Coventry BS merges with Stroud & SwindonThousands see mortgage rates drop as part of deal
01 September 2010
Stroud & Swindon Building Society, the 160 year old mutual society, has merged with Coventry Building Society in a deal that will see around 200,000 customers move to the third largest building society in the UK.
The merger means that Coventry's membership will increase from over 1.2 million to around 1.5 million, while overall assets under management will be boosted to £18.4 million. But the best news for Stroud & Swindon customers is that a significant number will see interest rates on their mortgages drop to match Coventry's levels, and hundreds of thousands will benefit from a rise in interest rates on their savings accounts.
Why have Coventry and Stroud & Swindon building societies merged?
The ravages of the economic crisis in 2008 and 2009 were not kind to financial institutions, especially small mutual societies. Mutuals are companies with no shareholders, and which are instead owned by their members. Stroud & Swindon, in particular, had a tough time. Its reported mortgage losses in 2009 were £2.6 million, but its major problem was that it did not have enough capital to cover its costs and could not attract cost-effective funding.

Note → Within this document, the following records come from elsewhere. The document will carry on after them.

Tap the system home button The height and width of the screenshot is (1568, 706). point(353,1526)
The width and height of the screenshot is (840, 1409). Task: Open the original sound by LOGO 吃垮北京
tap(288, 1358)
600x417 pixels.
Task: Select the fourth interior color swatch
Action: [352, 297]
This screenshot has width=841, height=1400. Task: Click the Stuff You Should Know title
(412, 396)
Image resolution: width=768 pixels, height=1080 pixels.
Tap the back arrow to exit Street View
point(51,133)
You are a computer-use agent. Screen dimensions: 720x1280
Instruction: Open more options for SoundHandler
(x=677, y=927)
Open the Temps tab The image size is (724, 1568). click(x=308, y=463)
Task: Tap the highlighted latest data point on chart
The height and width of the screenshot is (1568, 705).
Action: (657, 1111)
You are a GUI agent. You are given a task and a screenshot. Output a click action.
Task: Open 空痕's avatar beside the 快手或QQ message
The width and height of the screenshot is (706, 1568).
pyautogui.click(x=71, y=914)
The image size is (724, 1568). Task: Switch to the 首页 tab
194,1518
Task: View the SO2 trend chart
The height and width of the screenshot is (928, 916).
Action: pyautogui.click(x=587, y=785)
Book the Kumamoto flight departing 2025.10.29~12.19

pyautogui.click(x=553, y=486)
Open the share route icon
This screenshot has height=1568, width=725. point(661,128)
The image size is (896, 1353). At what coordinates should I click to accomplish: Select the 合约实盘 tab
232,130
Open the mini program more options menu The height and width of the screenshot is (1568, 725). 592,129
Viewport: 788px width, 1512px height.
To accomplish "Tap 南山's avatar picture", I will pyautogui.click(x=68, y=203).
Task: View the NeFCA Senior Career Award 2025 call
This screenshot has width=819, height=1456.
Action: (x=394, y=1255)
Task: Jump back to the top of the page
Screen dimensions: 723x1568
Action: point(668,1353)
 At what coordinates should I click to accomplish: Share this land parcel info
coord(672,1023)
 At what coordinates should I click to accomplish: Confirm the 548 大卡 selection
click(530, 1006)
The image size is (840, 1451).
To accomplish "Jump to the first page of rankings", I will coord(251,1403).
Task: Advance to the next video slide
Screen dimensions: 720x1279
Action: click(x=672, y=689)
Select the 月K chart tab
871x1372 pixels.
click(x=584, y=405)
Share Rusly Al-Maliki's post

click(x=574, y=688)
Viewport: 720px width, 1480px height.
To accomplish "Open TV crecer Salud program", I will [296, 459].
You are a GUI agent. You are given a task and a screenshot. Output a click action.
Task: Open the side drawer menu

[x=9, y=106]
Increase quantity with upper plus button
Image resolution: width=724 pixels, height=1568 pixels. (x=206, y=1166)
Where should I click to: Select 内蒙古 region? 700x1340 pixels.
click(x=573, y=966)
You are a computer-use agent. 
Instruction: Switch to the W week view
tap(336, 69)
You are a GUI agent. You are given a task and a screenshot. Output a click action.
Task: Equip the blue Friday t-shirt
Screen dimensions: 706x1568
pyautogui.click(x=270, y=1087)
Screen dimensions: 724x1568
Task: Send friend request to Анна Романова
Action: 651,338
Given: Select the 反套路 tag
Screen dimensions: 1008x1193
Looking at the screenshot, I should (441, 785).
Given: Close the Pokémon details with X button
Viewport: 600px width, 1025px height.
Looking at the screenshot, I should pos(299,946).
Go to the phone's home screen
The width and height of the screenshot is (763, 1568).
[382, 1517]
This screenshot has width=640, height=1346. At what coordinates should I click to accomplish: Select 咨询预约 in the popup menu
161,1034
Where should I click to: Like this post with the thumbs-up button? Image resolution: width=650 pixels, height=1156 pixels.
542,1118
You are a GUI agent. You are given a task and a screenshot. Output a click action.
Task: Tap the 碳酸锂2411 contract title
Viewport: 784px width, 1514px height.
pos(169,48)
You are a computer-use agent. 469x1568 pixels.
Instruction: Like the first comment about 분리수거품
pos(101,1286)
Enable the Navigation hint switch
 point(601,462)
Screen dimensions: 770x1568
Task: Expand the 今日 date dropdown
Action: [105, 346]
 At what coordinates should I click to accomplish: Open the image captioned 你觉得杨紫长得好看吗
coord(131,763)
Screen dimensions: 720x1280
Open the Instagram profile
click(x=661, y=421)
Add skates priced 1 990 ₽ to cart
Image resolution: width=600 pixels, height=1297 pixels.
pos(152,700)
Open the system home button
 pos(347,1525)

Coventry, on the other, is a very robust institution. It delivered pre-tax profits of £56.2 million last year and retained strong credit ratings throughout the credit crunch. After over six months of due diligence, Coventry decided that a merger with Stroud & Swindon would not only rescue Stroud & Swindon's fortunes but benefit its existing customers while expanding its business.
What impact will the merger have on Stroud & Swindon customers?
For now, nothing will change. Coventry has pledged to keep the 22 Stroud & Swindon branches open for at least the next 12 months, and aims to integrate all of the Coventry and Stroud & Swindon branches to create a 70-strong network by the end of 2011. Around £4 million will be invested to refurbish and upgrade the Stroud & Swindon branches.
No account details will change, and payments into Stroud & Swindon accounts will remain the same.
However, the greatest benefit that Stroud & Swindon customers can expect is an uplift on their saving account rates and lower variable mortgage rates, in line with what is offered by Coventry. Coventry estimates that two thirds of Stroud & Swindon's 251,000 savings accounts will benefit from an increase in rates across its product spectrum.
Meanwhile, an estimated 4,200 Stroud & Swindon members currently repaying a mortgage on the society's standard variable rate (SVR), currently at 5.99%, will see this drop to Coventry's lower SVR of 4.74%. This means that on a loan of £100,000 repaid over 25 years, monthly repayments will drop from £643 to £569.
I am member of both Stroud & Swindon and Coventry - what will happen to my savings protection?
When you place your money in any authorised financial institution, your savings are protected under the Financial Services Compensation Scheme (FSCS). If the bank or building society you are saving with goes bust, you'll get back a maximum of £50,000 per individual, per financial institution - so it's important not to hold more than this sum with any single institution. For more information on how the FSCS works, and for help with spotting which banking brands belong to the same financial institutions, read the Which? guide.
If you currently have savings with both Stroud & Swindon and Coventry, you will have 'dual coverage' - meaning up to £50,000 protection in each institution, or £100,000 - until 30 December 2010. After that date, you will only have coverage up to £50,000. This only applies to people that had accounts with both societies before the merger took place.